> _INFORMATION_:

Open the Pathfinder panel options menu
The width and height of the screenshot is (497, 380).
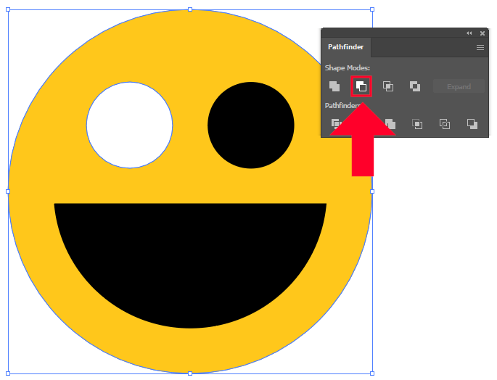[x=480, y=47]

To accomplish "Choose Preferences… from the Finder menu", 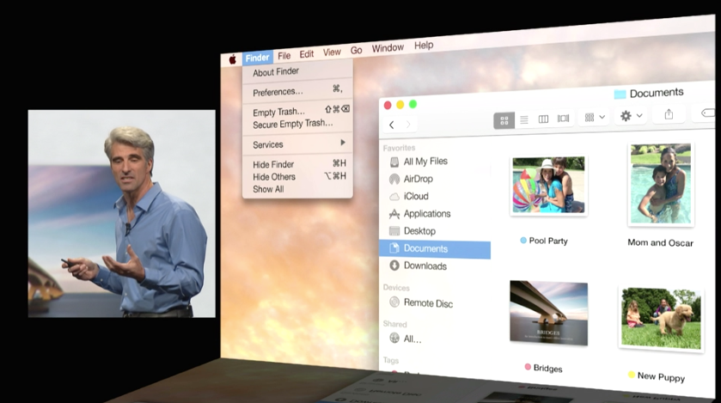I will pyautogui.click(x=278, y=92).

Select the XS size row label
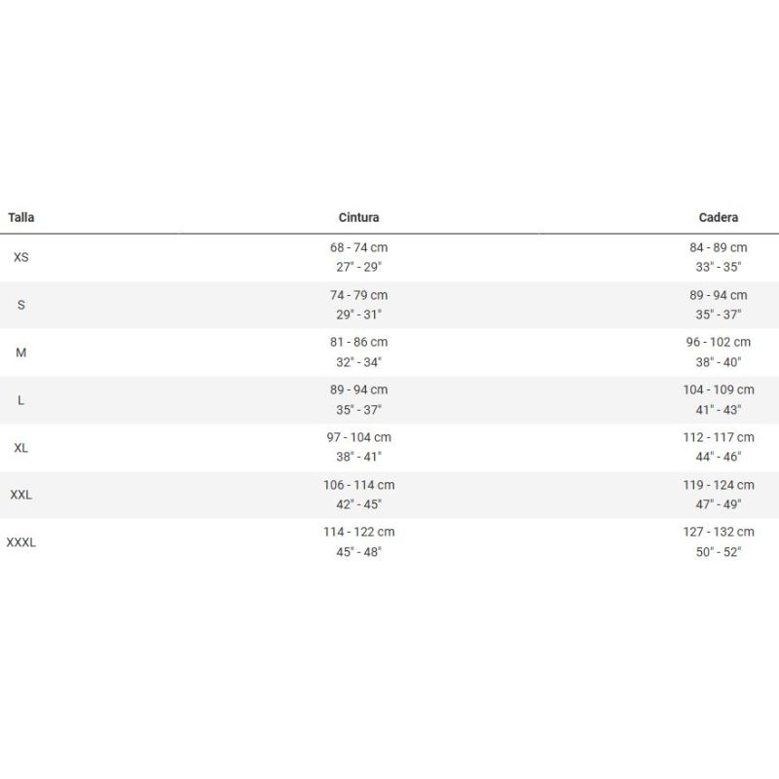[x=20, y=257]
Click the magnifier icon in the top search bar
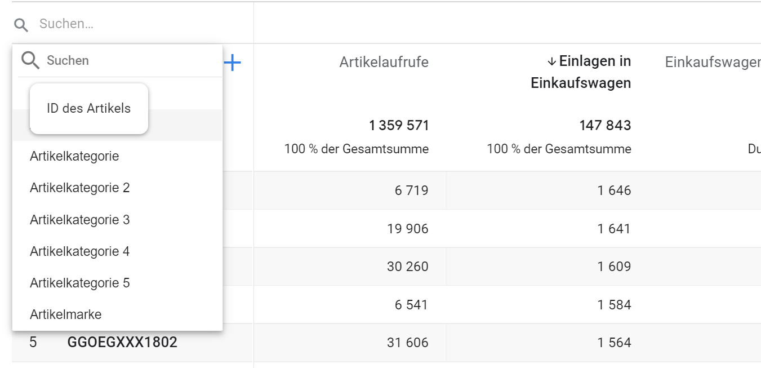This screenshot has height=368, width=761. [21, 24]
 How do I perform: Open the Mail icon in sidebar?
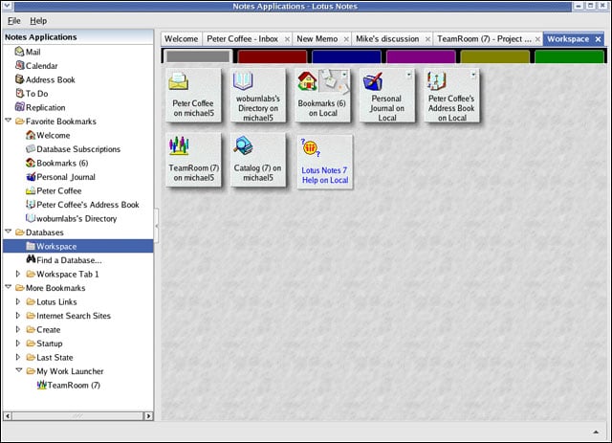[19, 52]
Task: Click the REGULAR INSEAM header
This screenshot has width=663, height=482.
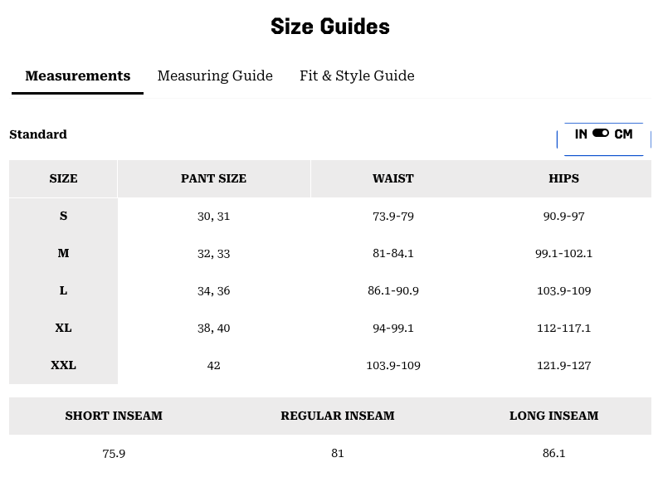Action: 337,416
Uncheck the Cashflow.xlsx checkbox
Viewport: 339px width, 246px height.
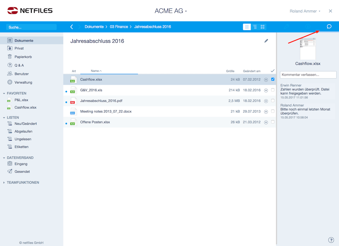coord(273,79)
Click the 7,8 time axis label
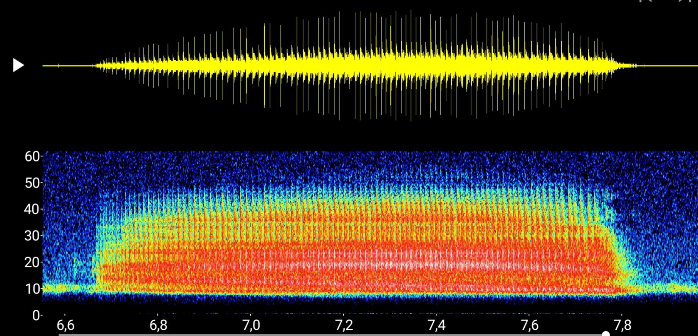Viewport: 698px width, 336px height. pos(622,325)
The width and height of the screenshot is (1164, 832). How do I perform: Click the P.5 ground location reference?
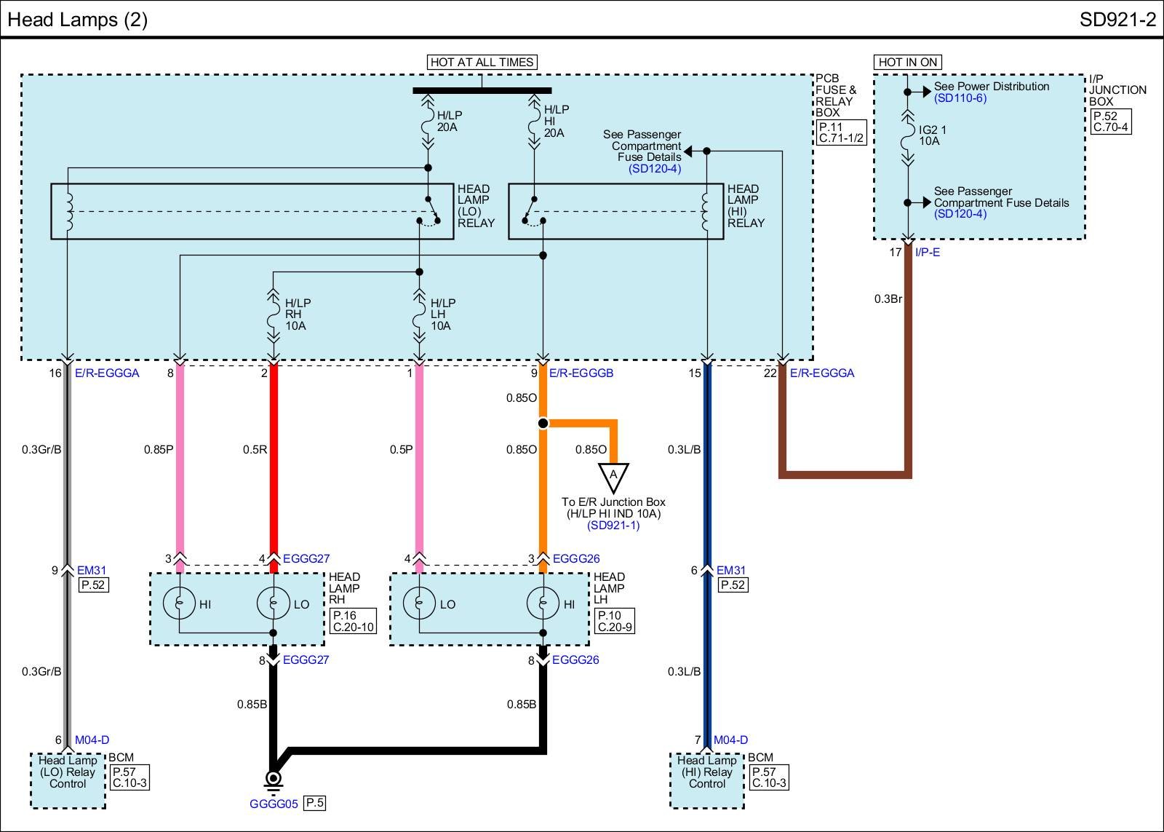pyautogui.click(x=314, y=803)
==
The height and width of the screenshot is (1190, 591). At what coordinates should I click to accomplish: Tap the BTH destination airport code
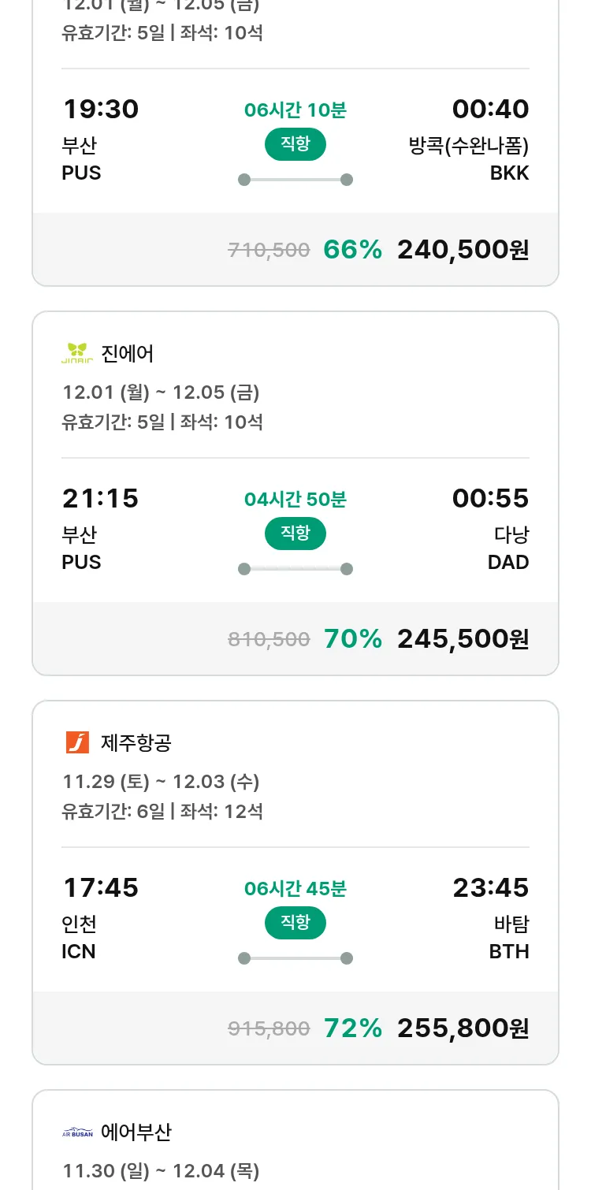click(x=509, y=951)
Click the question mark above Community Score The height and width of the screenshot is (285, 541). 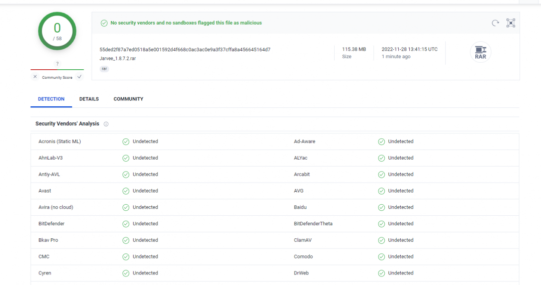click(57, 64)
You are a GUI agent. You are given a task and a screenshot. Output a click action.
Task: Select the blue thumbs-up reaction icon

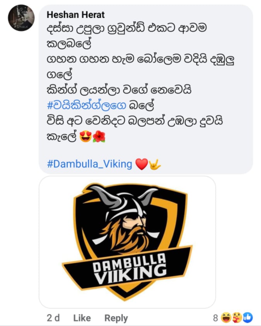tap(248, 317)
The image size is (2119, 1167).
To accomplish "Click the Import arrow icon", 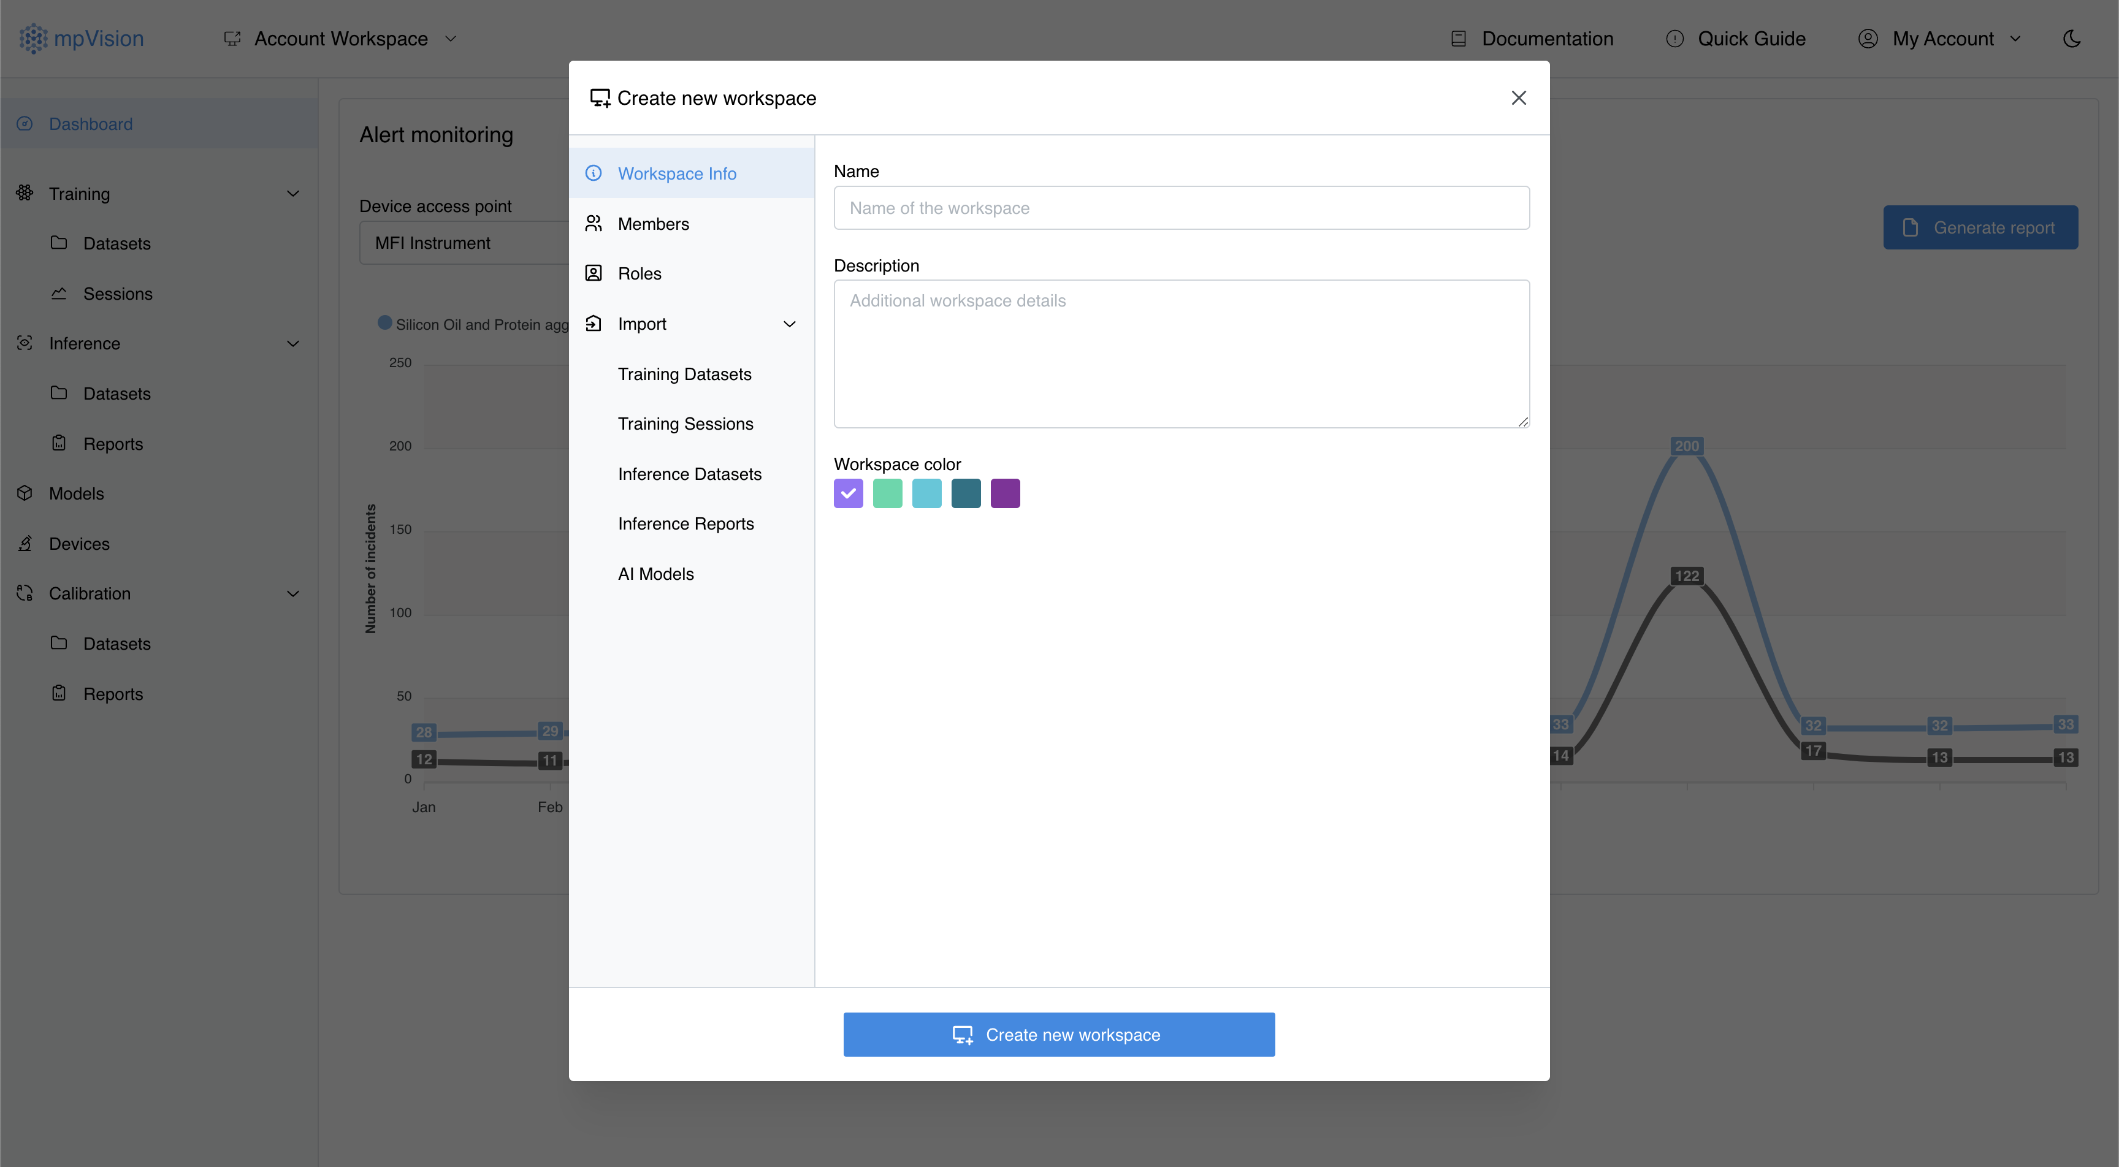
* * *
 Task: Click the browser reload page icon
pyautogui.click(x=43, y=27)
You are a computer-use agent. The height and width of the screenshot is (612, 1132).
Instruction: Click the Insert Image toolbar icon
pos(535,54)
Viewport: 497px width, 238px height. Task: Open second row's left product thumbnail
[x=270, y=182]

> _ASSIGNMENT_:
Read the entries and pick out all lines that include the word "agent".

> _OUTPUT FOR THIS EXERCISE_:
You are a GUI agent. You are given a task and a screenshot. Output a click action.
You are a computer-use agent. The height and width of the screenshot is (612, 1132).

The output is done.